* Prompt
Looking through the listing, how many of its lines hold the word "time"? Answer with only the number.
---------- Data listing
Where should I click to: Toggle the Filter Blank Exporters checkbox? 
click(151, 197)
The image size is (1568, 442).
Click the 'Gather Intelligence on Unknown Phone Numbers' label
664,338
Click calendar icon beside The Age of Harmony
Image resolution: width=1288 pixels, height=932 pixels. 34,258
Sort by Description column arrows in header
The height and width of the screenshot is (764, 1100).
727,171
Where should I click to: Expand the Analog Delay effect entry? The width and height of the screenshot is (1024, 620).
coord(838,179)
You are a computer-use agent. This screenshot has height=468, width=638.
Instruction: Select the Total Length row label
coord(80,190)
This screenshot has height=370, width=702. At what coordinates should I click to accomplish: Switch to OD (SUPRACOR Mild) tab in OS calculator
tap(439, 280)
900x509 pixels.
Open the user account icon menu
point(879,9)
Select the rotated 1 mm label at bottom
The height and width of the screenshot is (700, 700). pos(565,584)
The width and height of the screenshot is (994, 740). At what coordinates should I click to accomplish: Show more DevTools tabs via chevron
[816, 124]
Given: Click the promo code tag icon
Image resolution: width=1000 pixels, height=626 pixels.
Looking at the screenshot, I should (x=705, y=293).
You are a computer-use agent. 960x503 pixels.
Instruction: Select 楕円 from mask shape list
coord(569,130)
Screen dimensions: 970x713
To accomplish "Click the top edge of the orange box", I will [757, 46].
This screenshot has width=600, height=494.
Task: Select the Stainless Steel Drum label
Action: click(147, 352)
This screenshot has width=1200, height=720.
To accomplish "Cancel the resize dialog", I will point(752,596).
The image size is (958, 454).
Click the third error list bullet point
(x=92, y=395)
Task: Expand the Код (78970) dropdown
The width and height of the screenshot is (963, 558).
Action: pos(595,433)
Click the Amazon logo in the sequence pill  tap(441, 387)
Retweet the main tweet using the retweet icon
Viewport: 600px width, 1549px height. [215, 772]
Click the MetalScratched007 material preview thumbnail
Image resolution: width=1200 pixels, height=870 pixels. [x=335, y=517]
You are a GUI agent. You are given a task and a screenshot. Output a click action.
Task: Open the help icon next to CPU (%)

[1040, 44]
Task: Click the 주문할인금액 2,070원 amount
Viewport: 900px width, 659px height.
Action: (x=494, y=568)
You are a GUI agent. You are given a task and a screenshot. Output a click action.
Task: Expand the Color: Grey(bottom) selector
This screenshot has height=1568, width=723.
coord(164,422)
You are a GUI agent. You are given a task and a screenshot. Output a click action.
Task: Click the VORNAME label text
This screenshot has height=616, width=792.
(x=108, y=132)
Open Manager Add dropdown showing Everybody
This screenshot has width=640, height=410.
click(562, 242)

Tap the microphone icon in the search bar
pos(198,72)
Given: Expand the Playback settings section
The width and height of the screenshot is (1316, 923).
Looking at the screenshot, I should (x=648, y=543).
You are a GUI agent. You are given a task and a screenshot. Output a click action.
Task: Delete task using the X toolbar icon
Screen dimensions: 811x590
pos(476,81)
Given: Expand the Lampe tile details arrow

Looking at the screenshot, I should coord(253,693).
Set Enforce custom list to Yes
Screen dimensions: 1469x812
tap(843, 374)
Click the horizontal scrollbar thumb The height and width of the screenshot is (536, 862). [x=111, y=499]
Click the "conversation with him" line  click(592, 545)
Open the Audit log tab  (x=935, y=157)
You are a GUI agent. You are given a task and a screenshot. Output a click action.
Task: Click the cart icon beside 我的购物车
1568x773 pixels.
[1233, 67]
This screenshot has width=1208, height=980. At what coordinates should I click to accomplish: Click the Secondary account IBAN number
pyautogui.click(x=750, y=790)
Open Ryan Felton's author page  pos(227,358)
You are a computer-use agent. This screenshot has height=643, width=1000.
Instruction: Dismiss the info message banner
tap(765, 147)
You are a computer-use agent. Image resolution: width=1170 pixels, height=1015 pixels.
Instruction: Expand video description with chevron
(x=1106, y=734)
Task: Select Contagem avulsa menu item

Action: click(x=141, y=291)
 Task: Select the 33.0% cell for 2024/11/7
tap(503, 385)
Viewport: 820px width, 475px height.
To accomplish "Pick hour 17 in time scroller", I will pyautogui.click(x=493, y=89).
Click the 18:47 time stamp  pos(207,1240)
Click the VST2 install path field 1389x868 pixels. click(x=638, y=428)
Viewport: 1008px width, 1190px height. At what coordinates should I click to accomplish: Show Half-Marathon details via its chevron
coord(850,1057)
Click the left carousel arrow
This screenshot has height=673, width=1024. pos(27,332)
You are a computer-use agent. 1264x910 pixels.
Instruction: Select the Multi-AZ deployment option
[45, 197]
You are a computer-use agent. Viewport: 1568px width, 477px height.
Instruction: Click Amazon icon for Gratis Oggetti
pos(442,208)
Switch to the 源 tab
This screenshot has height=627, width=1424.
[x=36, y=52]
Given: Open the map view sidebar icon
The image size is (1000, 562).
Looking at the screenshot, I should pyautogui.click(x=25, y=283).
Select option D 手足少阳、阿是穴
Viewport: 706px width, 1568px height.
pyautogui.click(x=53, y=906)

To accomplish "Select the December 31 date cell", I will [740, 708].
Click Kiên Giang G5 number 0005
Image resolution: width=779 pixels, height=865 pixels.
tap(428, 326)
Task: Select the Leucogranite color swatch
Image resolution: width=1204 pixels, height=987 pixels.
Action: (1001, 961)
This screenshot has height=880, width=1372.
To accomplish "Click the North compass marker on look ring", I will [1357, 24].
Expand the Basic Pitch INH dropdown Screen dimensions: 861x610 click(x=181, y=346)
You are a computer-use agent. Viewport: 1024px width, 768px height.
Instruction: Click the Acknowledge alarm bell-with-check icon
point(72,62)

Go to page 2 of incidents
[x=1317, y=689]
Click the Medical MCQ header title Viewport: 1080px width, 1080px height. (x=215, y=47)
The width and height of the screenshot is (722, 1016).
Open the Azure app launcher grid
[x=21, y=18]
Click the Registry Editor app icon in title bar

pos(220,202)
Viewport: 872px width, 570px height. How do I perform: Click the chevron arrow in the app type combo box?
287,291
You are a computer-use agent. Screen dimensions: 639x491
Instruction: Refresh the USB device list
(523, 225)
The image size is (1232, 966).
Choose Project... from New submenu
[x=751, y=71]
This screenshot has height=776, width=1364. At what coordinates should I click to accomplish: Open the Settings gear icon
--------------------
* Your response
2